Den rund 10.000 Fans konnte ZZ Top in der ersten Stunde lediglich ein kollektives, rhythmisches Kopfnicken entlocken und irgendwie gaben sich die Texaner auch sehr wortkarg.
Das Duo Hill/Gibbons machte eine Zeitreise durch ihre jahrelange Karriere ("Thank You", "Waiting For The Bus", "Jesus Just Left Chicago" stand schon auf der Setlist beim Debütauftritt im Rockpalast 1980).
Hey Ihr zwei Rauschebärte, hattet ihr uns denn nicht Überraschungen versprochen?
Aber auf die großen Hits ließen sie ihre Fans sehr lange warten.
Und so schallt der Wald, in den die drei Käuze ihre ewige Botschaft - Suff, Speed und Weiber - hineinrufen, nur mäßig säuselnd zurück.
Erst während der letzten 45 Minuten einschließlich Zugaben konnten ihre Anhänger endlich die Luftgitarren auspacken. Hits wie "Sharp Dressed Man", "Cheap Sunglasses" oder "Gimme All Your Lovin'" und endlich auch "Legs" machten in der letzten Dreiviertelstunde richtig Dampf in den Kessel.
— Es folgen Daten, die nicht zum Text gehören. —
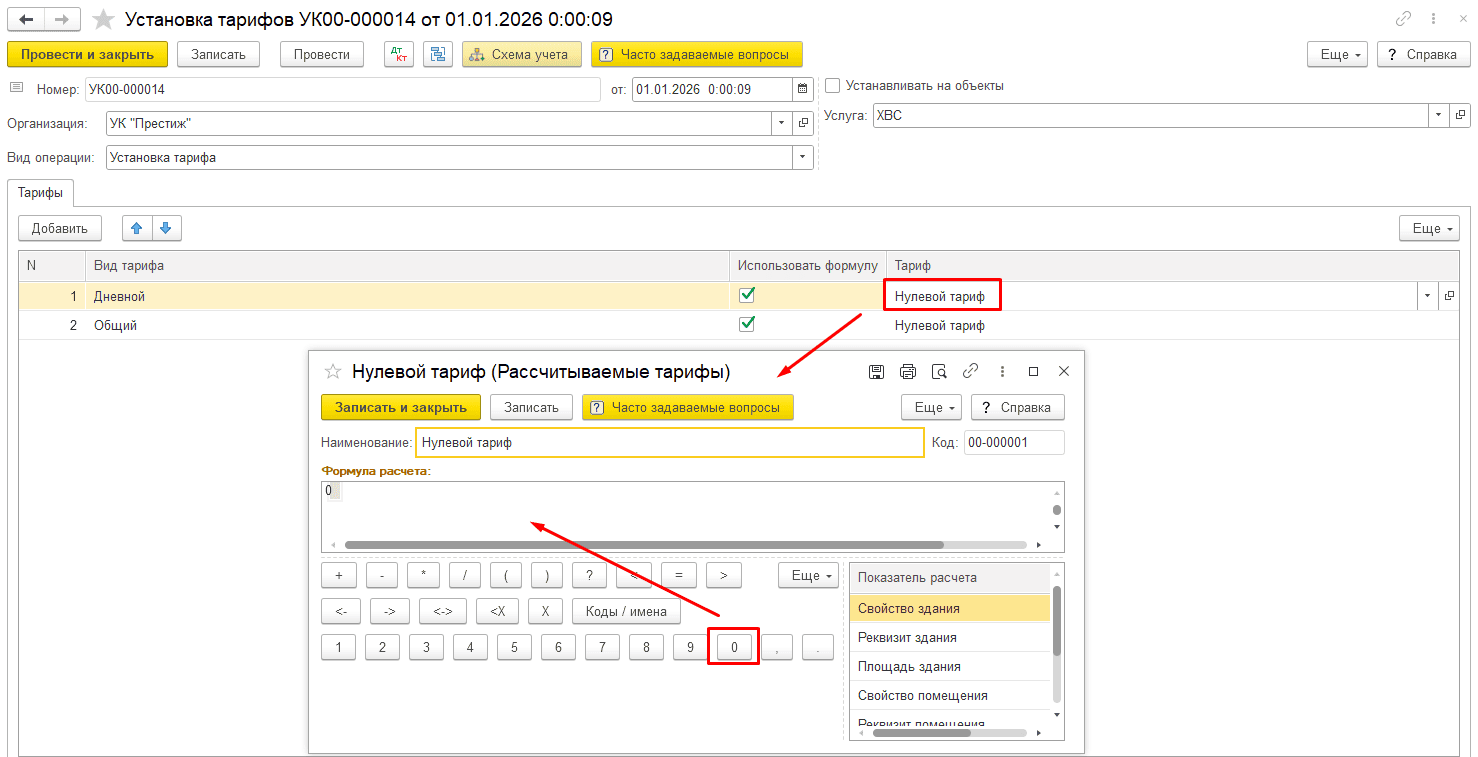1478x757 pixels.
Task: Click Записать и закрыть button
Action: [x=401, y=407]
Nun gut, ich will nicht zu viel meckern: ihr kräftiger Blues-, Rock- und Boogie-Mix sowie die meisterhafte Beherrschung der Gitarren: stark - und wie immer verblüffte ihr Minimalismus: Ein Schlagzeug und zehn Gitarrensaiten reichen ZZ Top, um ihre Hits mit sattem Sound zum Besten zu geben. Aber von einer Show, auch wenn sie nur in abgespeckter Form aufgefahren werden sollte, konnte keine Rede sein.
Alles in allem ist mein Bedarf an ZZ Top wirklich gedeckt.